At a virtual meeting of the OECD, the U.S. proposal for a minimum tax for multinational companies received the green light in 130 countries in recent months. China and India have agreed to oppose the corporate tax exemption, which has already been approved by the G7, and an ISPI report reads: “US President Joe Biden’s proposal – after nearly a decade of negotiations – was doomed to face opposition from Washington – is based on two pillars, the multinationals. The exact rules are taxable, with a turnover of $ 20 billion and a margin exceeding 10% of revenue: a portion of their profits are approximately equal to about 20-30% of those profits, and companies are taxed in countries that generate revenue, and the second column applies to companies with a turnover of more than $ 750 million. Profits are taxed at a minimum of 15%.
Who said yes to the G20?
The agreement was reached at the G20 summit in Rome, he said today Print “This was made possible by the long-standing accession of Ireland, Estonia and Hungary. Kenya, Nigeria, Pakistan and Sri Lanka are not members of the agreement, but represent more than 90 per cent of the global economy. The expected revenue is at least $ 60 billion for the US alone.”
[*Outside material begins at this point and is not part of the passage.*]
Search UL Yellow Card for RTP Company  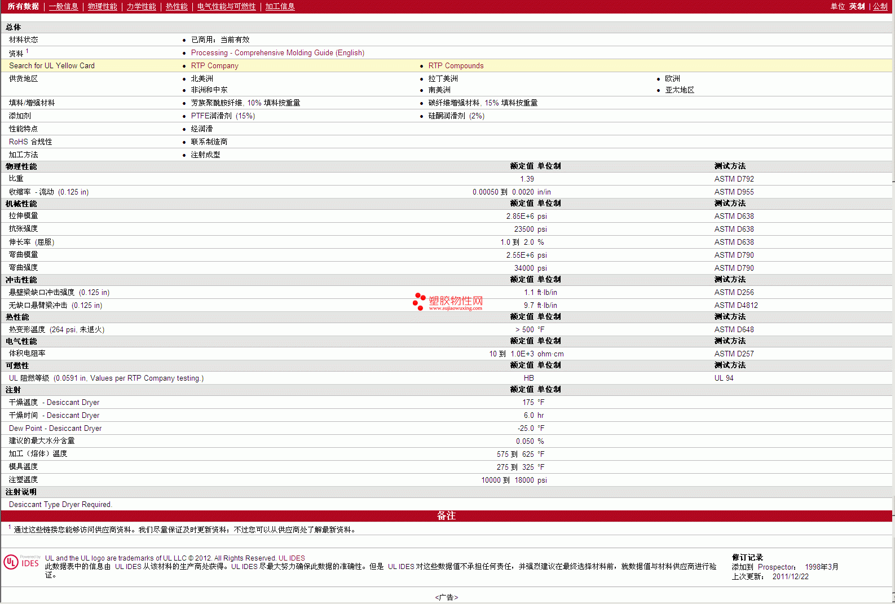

The choice of the “minimum tax” satisfies the protectionist aspirations of the United States, and from this point of view the path from Donald Trump to Joe Biden has not changed significantly, and the conservatism of European countries has no intention of limiting it. The burden of the state on the economy “, He wrote Liberal thinker Carlo Lottieri Free daily.
Use with satisfaction
Why is America satisfied? “Because there will be very little relocation for their businesses, so a lot of operations will be brought back; Other countries, as well, expect giants like Amazon and Facebook to be able to exploit the world for the profits they make. The total revenue of the states is over 120 120 billion. Clearly, the targets are the so-called “tax havens,” i.e., from Ireland to the Netherlands and Luxembourg – which, while adopting favorable rates, are attractive to the realities that are apparently aimed at reducing costs. And, in this way, compete exclusively “.
What do Italy and France expect from the lowest taxes?
In the opinion of the liberal intellectual, the decision of the major European countries to adopt a “minimum tax” is understandable: “It is difficult not only for France and Italy to face competition from very low tax realities. Review is required.